Analysis of meniscal and chondral lesions accompanying anterior cruciate ligament tears: relationship with age, time from injury, and level of sport

Tandogan R., Taser O., Kayaalp A., Taskiran E., Pinar H., Alparslan B., ...More

KNEE SURGERY SPORTS TRAUMATOLOGY ARTHROSCOPY, vol.12, no.4, pp.262-270, 2004 (SCI-Expanded) identifier identifier identifier

  • Publication Type: Article / Article
  • Volume: 12 Issue: 4
  • Publication Date: 2004
  • Doi Number: 10.1007/s00167-003-0398-z
  • Journal Indexes: Science Citation Index Expanded (SCI-EXPANDED), Scopus
  • Page Numbers: pp.262-270
  • Keywords: anterior cruciate ligament, meniscus tear, cartilage damage, sports injury, KNEE, PATTERNS, RECONSTRUCTION, OSTEOARTHRITIS, GONARTHROSIS, REPAIR
  • Dokuz Eylül University Affiliated: No


The purposes of this multi-center study were: (a) to document the location and type of meniscal and chondral lesions that accompany anterior cruciate ligament (ACL) tears, and (b) to test for possible relationships between these lesions and patient age, time from initial injury (TFI), and sports level (i.e., recreation, amateur, professional, and national). The cases of 764 patients with ACL tears who underwent arthroscopy for the first time were retrospectively analyzed. The group included 684 males and 80 females of mean age 27 years (range 14-59 years). The mean TFI was 19.8 months (range 0.2-360 months).

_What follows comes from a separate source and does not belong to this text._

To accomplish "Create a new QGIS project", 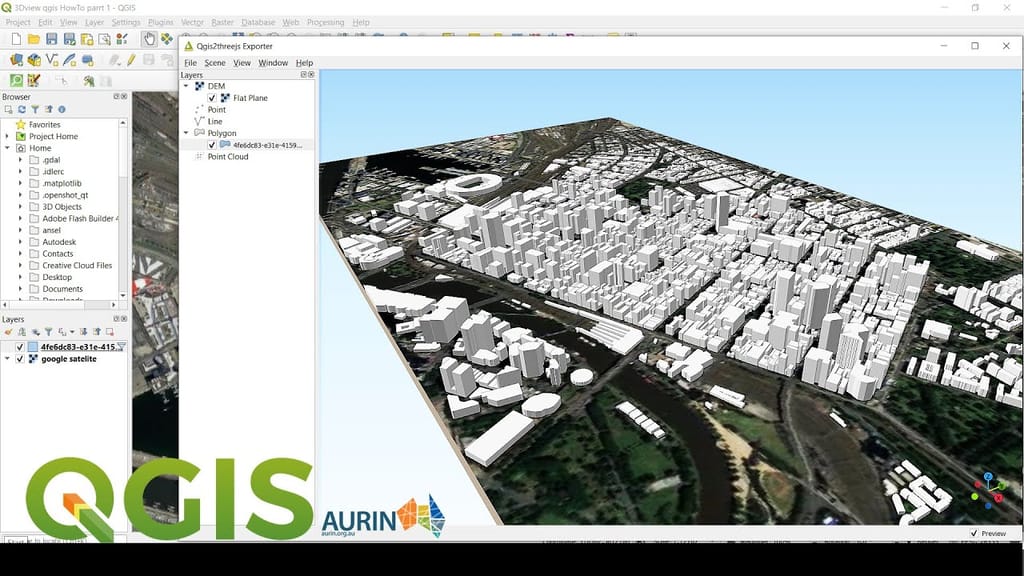I will click(17, 38).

Eighty-seven percent of the group engaged in regular sporting activity. Thirty-seven percent had medial meniscal tears, 16% had lateral meniscal tears, and 20% had tears of both menisci. The most common tear types were longitudinal tears in the posterior and middle horns of both menisci. Tears of the lateral meniscus were more centrally located than those of the medial meniscus. Incomplete tears and radial tears were significantly more common in the lateral meniscus. Nineteen percent of the knees had one or more chondral lesions. Sixty percent of the chondral lesions were located in the medial tibio-femoral compartment. Patient age was statistically associated with presence of a medial meniscal tear, presence of a grade 3 or 4 chondral lesion, and presence of a complex tear of the medial meniscus. Sports level was not statistically related to any of the parameters studied. The odds of having a medial meniscal tear at 2 to 5 years TFI were 2.2 times higher than the odds in the first year post-injury, and the odds at >5 years were 5.9 times higher than at 0 to 12 months TFI. The frequency of lateral meniscal tear remained fairly constant at 2 years TFI. The odds of having a grade 3 or 4 chondral lesion were 2.7 times greater at 2 to 5 years TFI than they were at I year post-injury, and these odds increased to 4.7 when patients at >5 years TFI were compared to those in the 2 to 5 years category. Multivariate analysis demonstrated that TFI and age were equally important predictors of lateral meniscal tears and of grade 3 or 4 chondral lesions; however, TFI was the better predictor of medial meniscal tear.